Most influential images: - Democratic Party: Bigfoot meme (mocking environmentalism), images of Hillary Clinton, Bernie Sanders. - Republican Party: Trump campaign imagery, pro-Trump political messaging, Mike Pence images.
Connections¶
- Related to Computational Propaganda via shared focus on state-sponsored platform manipulation.
- Complements Russian disinformation and state-sponsored information operations work by analyzing visual (not textual) content strategies.
- Builds on temporal analysis methods used in Information diffusion in social networks and Information Spread.
- Related to Visual misinformation detection and spread.

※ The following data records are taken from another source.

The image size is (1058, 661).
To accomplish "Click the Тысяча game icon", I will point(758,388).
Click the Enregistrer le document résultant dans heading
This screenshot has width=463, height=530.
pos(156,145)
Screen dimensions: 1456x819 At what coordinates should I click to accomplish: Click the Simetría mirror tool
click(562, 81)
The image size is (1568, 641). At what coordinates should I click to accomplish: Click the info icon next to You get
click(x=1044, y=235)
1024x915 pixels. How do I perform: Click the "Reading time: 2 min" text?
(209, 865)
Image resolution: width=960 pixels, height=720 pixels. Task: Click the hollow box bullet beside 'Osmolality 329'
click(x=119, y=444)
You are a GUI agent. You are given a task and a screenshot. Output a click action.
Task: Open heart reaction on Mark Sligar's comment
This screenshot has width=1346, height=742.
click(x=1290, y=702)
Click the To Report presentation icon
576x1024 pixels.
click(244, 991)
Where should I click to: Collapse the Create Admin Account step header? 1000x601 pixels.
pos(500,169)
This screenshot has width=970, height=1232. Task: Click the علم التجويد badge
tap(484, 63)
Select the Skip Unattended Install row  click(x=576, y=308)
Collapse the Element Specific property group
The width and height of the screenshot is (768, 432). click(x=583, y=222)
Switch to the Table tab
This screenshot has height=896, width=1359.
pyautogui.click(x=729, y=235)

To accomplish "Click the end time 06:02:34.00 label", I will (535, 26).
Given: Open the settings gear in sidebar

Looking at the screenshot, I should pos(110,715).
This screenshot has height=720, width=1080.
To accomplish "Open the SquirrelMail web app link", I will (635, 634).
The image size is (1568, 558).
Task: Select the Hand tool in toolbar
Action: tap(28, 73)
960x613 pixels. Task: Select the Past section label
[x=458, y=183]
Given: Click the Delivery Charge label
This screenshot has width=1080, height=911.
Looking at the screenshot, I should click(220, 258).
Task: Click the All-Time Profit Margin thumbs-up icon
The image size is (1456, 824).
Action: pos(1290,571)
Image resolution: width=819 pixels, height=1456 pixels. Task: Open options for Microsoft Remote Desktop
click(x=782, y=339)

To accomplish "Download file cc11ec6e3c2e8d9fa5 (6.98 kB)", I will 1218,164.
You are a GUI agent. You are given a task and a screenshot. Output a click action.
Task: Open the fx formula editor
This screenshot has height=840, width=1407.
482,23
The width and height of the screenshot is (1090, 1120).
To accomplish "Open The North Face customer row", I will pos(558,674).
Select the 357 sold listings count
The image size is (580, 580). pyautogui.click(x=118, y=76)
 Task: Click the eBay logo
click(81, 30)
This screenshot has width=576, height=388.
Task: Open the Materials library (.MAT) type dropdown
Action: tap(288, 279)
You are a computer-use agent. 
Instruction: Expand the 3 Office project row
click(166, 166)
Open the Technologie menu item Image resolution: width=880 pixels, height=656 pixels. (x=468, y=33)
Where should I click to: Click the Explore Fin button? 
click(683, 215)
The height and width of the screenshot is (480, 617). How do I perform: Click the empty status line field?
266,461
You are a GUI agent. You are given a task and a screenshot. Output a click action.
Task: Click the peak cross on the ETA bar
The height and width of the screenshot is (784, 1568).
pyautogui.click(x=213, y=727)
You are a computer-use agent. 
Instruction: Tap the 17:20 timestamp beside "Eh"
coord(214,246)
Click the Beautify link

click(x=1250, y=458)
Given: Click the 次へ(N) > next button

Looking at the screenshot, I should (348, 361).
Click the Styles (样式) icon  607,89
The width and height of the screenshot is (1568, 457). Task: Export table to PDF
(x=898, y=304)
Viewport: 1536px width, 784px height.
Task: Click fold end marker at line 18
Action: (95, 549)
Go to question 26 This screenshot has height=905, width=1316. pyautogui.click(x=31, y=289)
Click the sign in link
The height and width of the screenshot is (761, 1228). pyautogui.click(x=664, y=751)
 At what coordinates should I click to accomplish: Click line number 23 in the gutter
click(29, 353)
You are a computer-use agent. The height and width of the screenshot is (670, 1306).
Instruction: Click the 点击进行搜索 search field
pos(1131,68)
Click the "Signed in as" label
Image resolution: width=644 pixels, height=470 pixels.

- Connected to Twitter-based disinformation research and computational propaganda detection.
- Cited by subsequent work on meme-based disinformation and cross-platform influence.
Notes¶
Strengths: - First large-scale empirical analysis of images by state-sponsored accounts; novel methodological contribution with image clustering + Hawkes modeling. - Comprehensive dataset (1.8M images, 9M tweets) and rigorous ground truth identification. - Clear temporal patterns (spike post-2016) align with known political events, validating findings. - Cross-platform influence modeling goes beyond single-platform analysis.
Limitations: - Relies on Google Cloud Vision API for entity extraction, which has unknown accuracy/bias on politically charged content. - Ground truth relies on Twitter's (likely incomplete) identification of Russian troll accounts; dataset methodology remains contested. - Analysis focuses on image sharing patterns, not actual human reception or downstream behavior change. - No analysis of false positives or confirmation that detected images were actually disinformation (some may be legitimate news).
Open questions: - Why were Russian trolls particularly effective on The_Donald vs. mainstream outlets? (Platform norms, audience composition?) - How do automatically-generated image previews (from URLs) interact with deliberate image posting strategies? - What role did image-based memes play in 2016 and 2020 US elections specifically?